RECORDS SUPPLIED:
BEGIN

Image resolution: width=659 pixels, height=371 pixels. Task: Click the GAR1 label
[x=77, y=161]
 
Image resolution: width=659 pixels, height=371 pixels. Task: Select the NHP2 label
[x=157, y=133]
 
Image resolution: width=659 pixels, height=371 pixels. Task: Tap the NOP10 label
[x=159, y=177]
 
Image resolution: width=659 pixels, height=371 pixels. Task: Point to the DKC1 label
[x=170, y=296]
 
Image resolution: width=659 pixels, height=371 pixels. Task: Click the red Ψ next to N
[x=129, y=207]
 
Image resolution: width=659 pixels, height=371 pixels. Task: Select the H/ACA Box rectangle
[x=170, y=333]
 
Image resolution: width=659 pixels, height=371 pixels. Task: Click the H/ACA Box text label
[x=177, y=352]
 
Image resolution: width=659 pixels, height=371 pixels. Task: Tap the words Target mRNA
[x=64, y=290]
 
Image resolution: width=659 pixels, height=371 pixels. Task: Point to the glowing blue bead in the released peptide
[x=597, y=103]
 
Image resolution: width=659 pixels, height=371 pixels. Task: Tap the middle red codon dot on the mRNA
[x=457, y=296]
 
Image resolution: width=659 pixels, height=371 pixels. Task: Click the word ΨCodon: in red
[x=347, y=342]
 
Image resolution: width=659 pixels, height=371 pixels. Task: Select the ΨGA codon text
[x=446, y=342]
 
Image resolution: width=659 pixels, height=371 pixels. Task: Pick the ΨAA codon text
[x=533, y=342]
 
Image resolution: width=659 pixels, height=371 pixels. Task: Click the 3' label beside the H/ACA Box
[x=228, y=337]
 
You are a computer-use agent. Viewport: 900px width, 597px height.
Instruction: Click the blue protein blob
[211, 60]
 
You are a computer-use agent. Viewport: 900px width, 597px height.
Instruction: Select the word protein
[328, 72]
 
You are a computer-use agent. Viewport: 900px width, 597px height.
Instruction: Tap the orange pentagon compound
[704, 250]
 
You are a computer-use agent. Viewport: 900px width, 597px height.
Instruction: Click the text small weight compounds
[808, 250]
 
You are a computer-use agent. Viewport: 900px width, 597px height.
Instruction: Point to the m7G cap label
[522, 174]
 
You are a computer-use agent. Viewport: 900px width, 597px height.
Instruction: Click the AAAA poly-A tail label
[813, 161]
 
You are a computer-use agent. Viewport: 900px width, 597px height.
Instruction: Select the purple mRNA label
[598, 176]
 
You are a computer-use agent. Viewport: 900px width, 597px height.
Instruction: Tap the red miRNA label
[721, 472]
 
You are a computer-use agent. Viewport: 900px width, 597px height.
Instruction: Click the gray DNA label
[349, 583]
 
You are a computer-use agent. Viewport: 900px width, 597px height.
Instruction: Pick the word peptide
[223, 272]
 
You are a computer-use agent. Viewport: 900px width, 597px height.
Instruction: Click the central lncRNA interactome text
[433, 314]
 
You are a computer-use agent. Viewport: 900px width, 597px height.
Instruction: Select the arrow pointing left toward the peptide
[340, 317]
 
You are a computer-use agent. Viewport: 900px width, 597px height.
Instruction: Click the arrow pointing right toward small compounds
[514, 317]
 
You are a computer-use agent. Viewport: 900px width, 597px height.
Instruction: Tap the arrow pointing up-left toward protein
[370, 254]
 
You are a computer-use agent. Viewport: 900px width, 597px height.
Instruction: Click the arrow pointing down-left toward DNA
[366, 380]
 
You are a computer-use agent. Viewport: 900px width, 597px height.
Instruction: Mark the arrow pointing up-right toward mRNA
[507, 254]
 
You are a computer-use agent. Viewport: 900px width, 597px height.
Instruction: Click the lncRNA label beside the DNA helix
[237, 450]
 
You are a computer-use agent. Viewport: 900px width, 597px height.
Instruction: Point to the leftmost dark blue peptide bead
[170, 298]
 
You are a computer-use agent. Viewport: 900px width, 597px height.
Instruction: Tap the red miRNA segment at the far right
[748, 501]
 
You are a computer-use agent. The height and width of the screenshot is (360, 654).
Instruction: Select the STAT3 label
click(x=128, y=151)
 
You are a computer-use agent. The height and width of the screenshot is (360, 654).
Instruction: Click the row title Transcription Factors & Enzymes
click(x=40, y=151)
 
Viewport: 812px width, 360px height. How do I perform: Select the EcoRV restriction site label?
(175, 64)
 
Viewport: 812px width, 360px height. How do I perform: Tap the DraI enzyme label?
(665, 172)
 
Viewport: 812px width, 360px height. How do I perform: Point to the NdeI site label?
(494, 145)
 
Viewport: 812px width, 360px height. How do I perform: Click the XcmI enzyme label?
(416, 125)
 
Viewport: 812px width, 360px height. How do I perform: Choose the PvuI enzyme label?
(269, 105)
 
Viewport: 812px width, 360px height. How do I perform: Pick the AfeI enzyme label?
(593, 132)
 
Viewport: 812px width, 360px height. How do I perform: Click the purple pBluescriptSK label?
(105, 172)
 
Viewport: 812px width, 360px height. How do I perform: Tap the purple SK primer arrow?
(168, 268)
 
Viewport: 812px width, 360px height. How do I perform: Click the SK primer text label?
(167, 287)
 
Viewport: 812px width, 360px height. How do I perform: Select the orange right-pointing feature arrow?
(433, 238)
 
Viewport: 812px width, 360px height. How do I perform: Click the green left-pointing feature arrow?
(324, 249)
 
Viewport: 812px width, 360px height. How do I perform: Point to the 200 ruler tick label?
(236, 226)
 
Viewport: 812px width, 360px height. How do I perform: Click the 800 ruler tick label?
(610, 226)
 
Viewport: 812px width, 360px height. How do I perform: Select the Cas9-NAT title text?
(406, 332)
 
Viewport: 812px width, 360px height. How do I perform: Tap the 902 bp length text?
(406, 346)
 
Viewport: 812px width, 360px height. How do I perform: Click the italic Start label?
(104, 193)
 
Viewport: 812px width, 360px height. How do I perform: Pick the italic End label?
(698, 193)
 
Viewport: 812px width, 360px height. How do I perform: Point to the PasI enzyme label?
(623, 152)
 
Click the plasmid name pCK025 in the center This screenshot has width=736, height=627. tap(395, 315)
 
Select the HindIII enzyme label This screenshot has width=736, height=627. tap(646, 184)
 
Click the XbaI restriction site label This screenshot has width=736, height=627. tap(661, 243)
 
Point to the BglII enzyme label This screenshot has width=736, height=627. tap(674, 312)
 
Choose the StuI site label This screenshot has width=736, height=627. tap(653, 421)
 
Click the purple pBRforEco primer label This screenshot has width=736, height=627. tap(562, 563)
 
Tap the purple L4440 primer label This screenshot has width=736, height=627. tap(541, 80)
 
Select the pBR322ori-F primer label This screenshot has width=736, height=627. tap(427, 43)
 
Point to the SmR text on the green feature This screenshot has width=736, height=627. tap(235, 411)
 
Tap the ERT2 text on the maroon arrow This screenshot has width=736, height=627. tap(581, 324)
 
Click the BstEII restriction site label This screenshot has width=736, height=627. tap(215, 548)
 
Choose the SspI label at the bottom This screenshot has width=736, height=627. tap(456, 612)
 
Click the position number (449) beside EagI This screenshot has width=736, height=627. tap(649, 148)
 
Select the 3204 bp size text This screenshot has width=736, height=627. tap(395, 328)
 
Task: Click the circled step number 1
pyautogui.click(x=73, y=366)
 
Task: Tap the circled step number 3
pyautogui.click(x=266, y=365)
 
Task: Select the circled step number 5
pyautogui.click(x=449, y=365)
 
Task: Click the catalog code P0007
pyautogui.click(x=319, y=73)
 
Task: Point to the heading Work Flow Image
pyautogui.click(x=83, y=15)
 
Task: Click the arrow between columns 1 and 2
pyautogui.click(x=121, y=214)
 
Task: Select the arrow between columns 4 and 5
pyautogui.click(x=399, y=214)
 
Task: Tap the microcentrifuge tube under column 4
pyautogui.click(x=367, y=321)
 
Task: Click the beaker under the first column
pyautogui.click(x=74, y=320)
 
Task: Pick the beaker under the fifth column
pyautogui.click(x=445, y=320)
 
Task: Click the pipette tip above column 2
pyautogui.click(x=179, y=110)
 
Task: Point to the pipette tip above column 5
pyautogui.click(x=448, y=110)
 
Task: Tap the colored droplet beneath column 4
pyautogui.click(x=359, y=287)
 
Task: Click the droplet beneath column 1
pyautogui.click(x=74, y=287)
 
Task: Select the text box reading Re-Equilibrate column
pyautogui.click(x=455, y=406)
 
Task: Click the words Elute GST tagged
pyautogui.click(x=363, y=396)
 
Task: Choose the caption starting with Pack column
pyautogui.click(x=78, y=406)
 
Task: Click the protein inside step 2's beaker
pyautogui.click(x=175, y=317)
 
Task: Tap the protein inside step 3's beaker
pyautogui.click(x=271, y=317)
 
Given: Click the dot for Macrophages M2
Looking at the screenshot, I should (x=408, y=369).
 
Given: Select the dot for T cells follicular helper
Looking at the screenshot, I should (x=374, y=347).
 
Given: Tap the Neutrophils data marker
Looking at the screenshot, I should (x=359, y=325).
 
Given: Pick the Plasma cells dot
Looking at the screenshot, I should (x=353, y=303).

END

EXERCISE AIM:
Your answer must be every line from the listing above that holds the string "Looking".

REPLY TO THE TASK:
Looking at the screenshot, I should (x=408, y=369).
Looking at the screenshot, I should (x=374, y=347).
Looking at the screenshot, I should (x=359, y=325).
Looking at the screenshot, I should (x=353, y=303).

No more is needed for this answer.